Woody incorporó este
mecanismo en su paradigma y lo fue redefiniendo, ajustando y transformando
según los riesgos que asumían sus ficciones, y de alguna manera quienes integramos
la generación que creció con él ya estamos entrenados para leer esa convergencia
de virtualidades dentro de la misma situación dramática. Creo que aquí reside el
mérito de un autor: hay una plataforma de persuasión que está ganada de antemano. Es el
código devenido raíz, la contraseña automática que ya no hace falta explicar.

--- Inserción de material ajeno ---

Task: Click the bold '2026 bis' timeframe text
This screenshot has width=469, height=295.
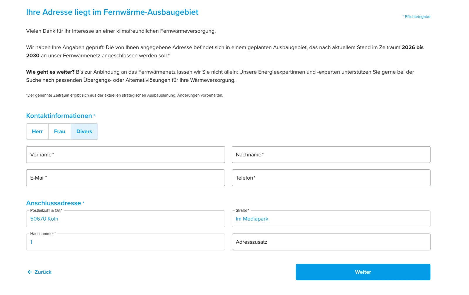Action: click(412, 47)
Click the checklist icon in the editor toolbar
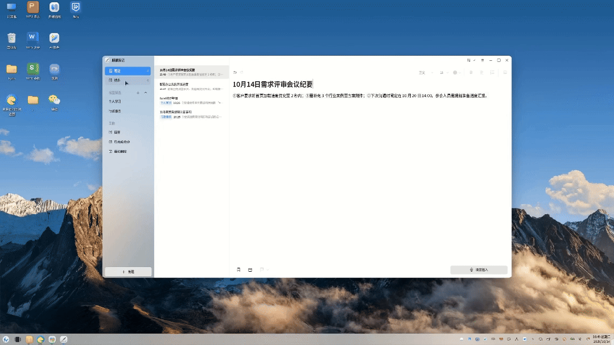The height and width of the screenshot is (345, 614). tap(492, 72)
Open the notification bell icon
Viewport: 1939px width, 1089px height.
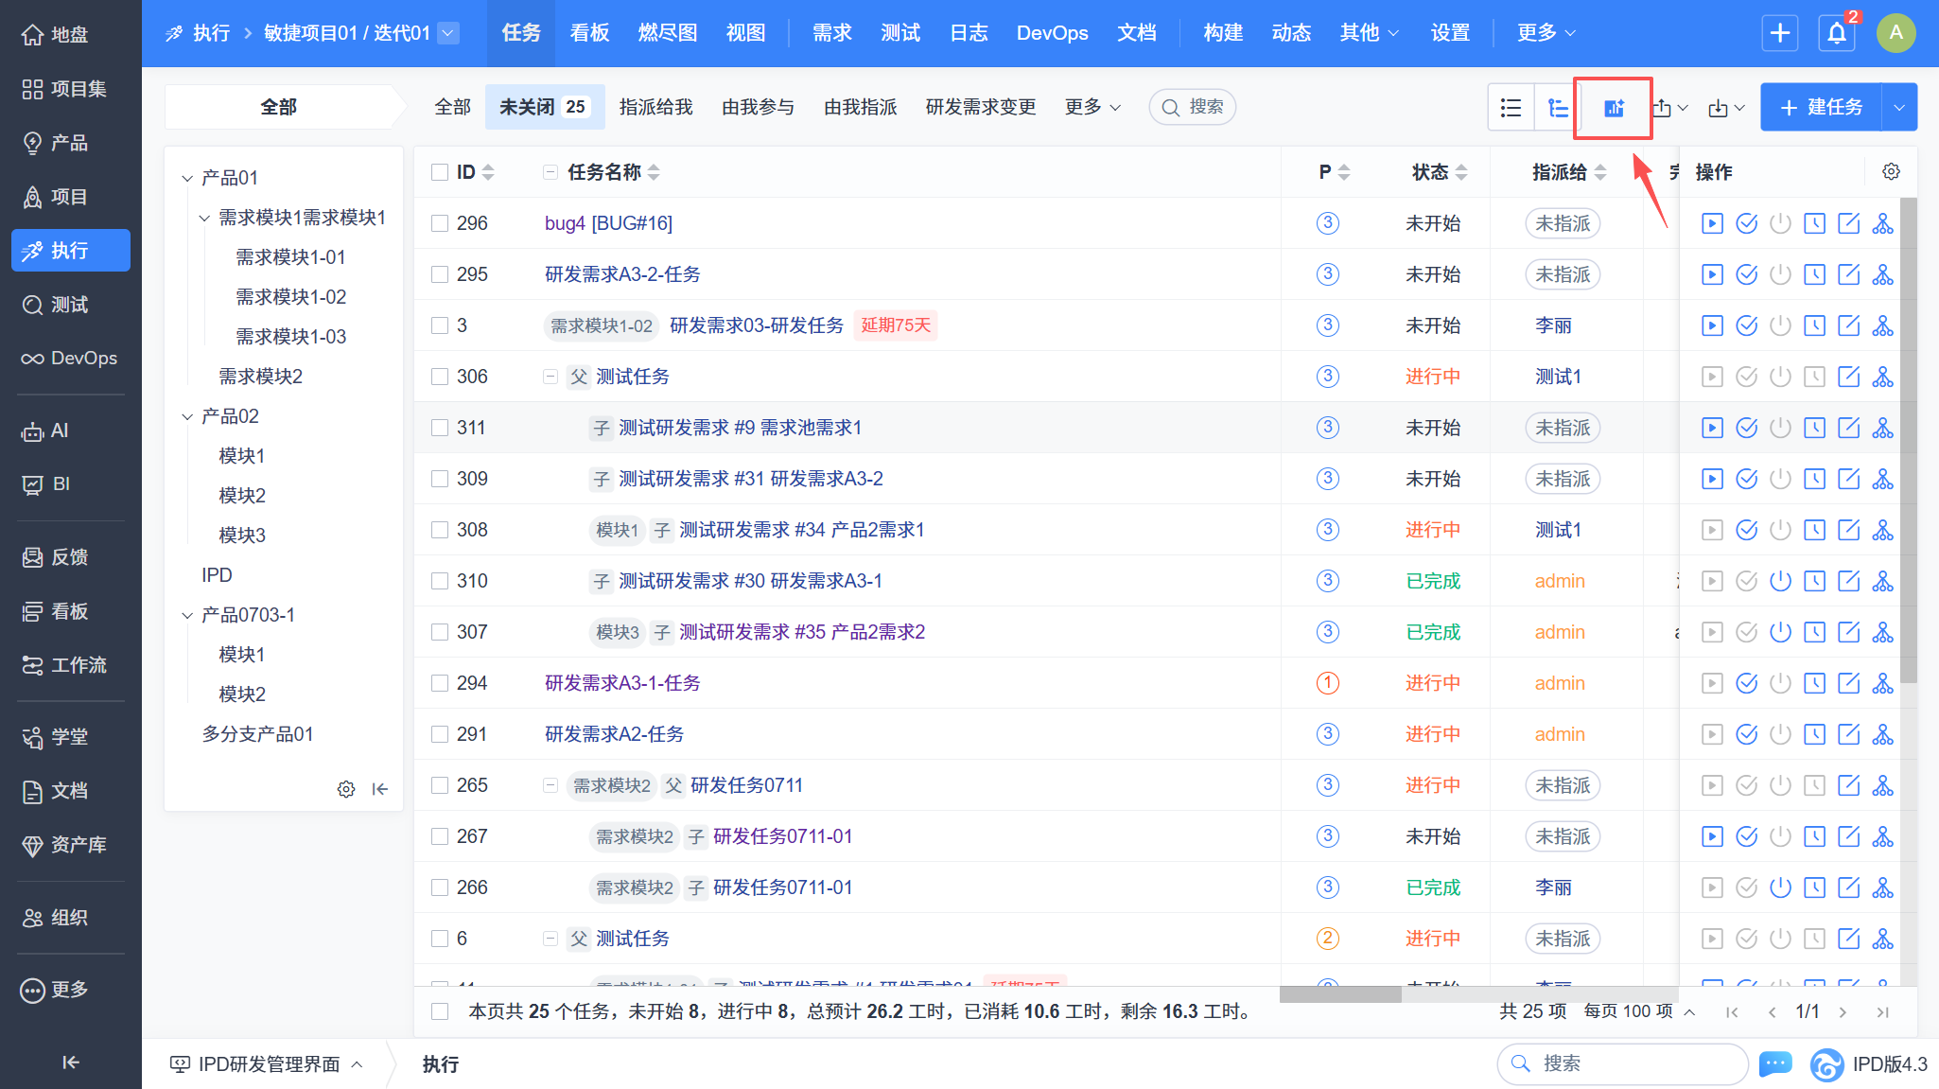[x=1836, y=33]
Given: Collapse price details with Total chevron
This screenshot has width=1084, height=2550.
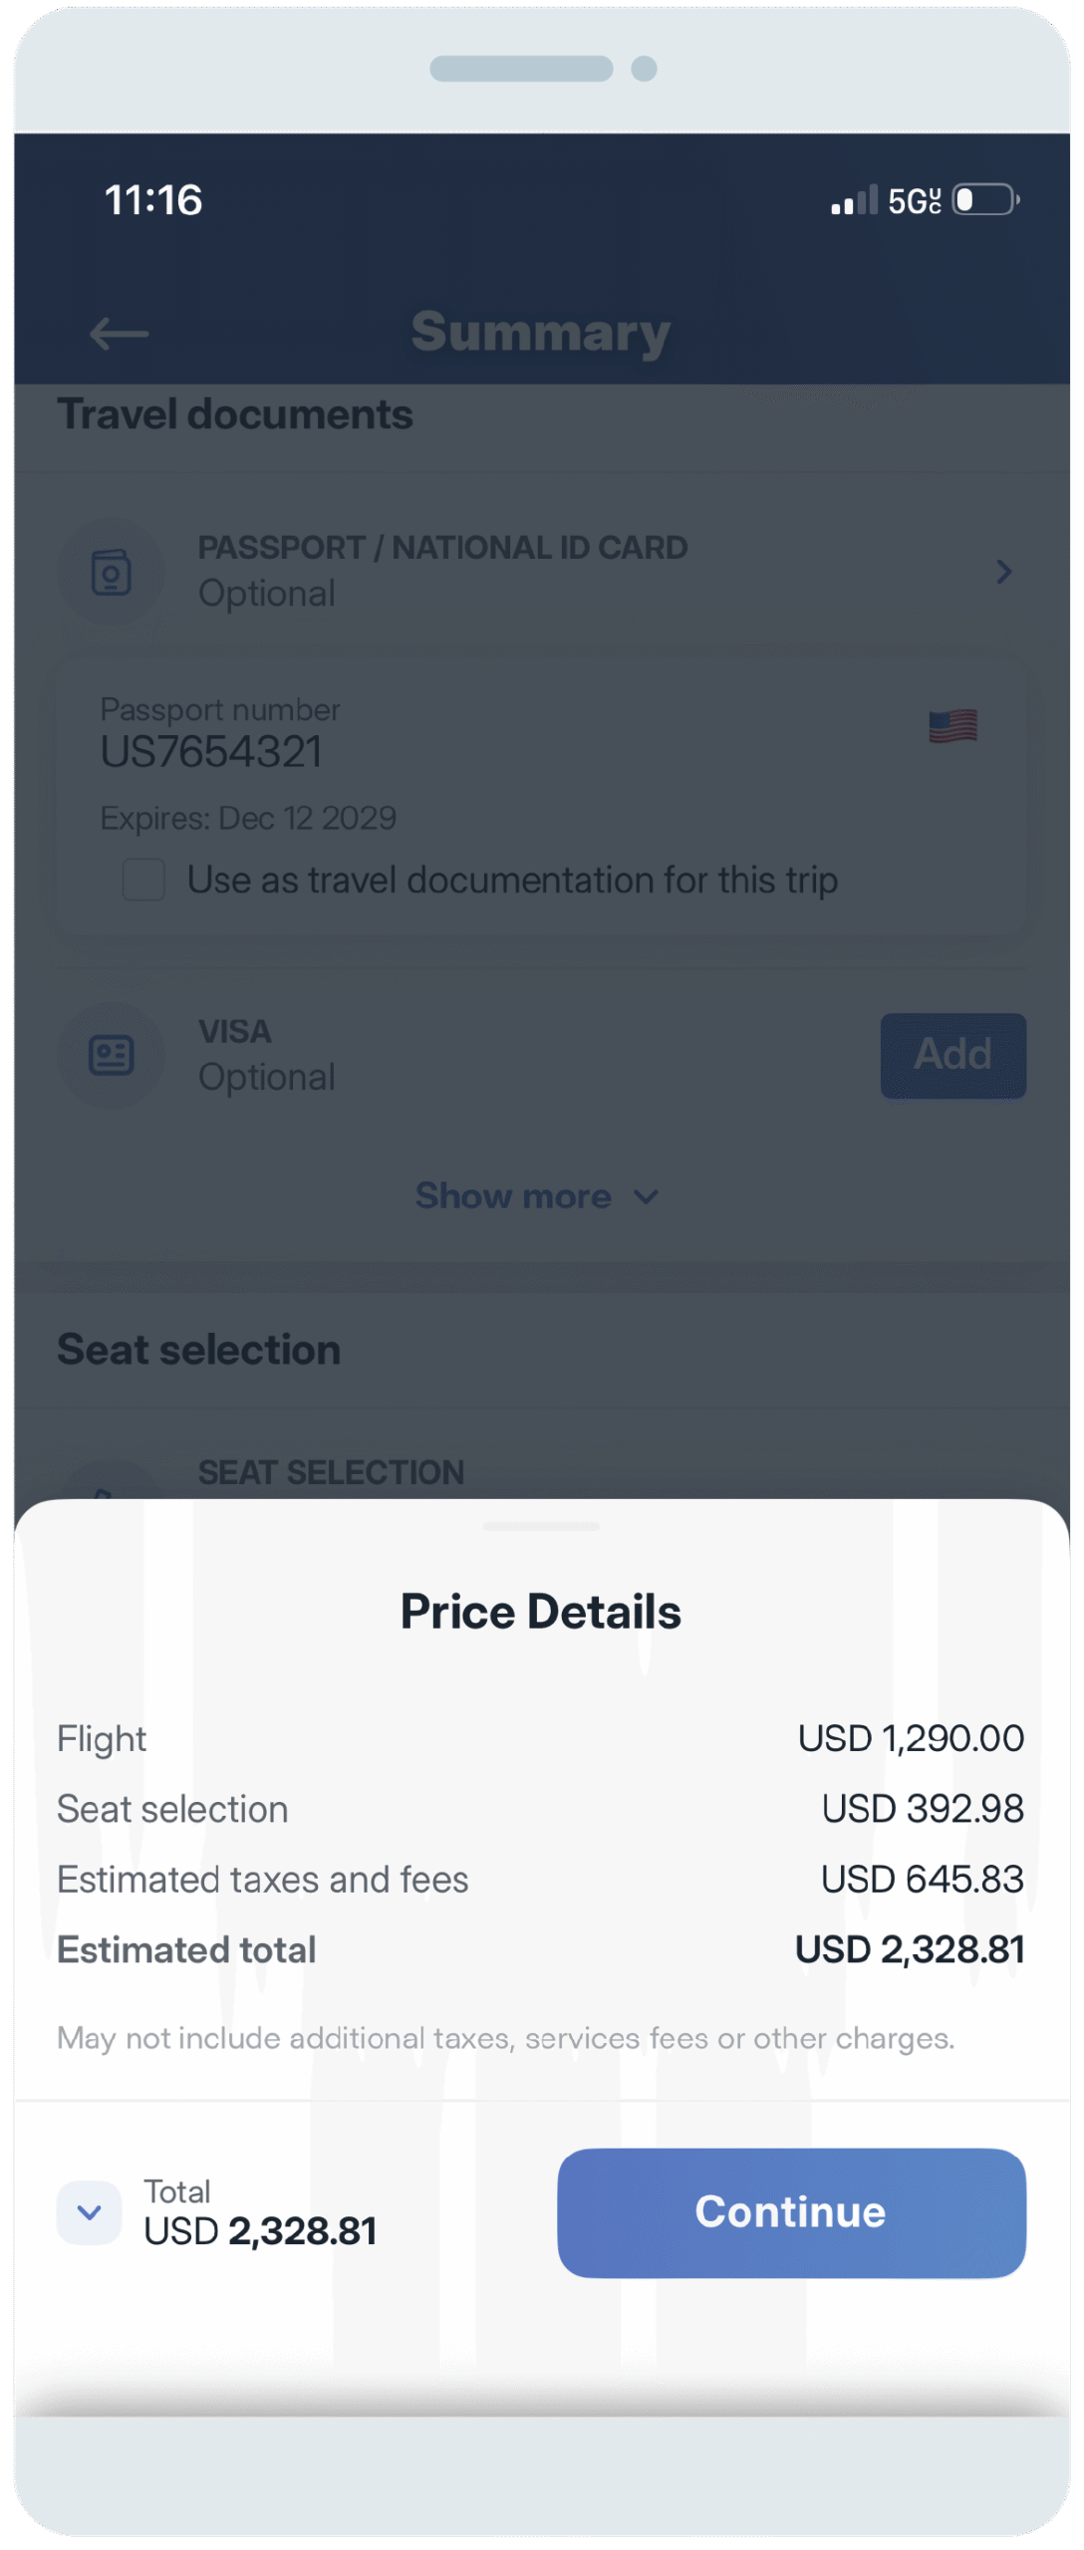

La cuestión es qué se hace con esa connivencia cineasta-espectador labrada durante décadas: qué
se construye a partir de ahí.
Volviendo a Baldwin, a esta altura ya no podemos interpretar lo suyo simplemente como un viaje al pasado o como la encarnación de Pepe Grillo. Si este esquema de "conexión mental" entre él y el joven fuera tan estricto, el guión limitaría al personaje a interactuar
sólo con Eisenberg, pero la acción va más allá: Ellen Page también dialoga con Baldwin. Ni el relato ni el montaje están interesados en blindar el episodio para inscribirlo
en la comodidad de una categoría (la fantasía), y lo mismo ocurre con la historia protagonizada
por Roberto Benigni. No hay protocolos ni postas que orquesten el salto de un rizo al otro: la unión del conjunto sólo descansa sobre el verosímil-Woody. Entonces puede que la estación Baldwin no sea solamente el ya conocido estilema sobre la materialización del inconsciente o de la memoria, sino algo
más. Ese algo más es el puro cine, aquello que el arte consigue robarle a lo imposible para convertirlo en existencia. Esa zona ambigua y única sobre la que un
autor, a fuerza de ensayo y error, funda su derecho de propiedad, esa zona de huella y sentido que Allen ha logrado tallar dentro el tiempo fílmico y a través de su
tiempo histórico, laboriosamente, con tesón, con vehemencia, con fallidos, con constancia. Ésa
es la zona en donde un autor de verdad sabe correr con ventaja.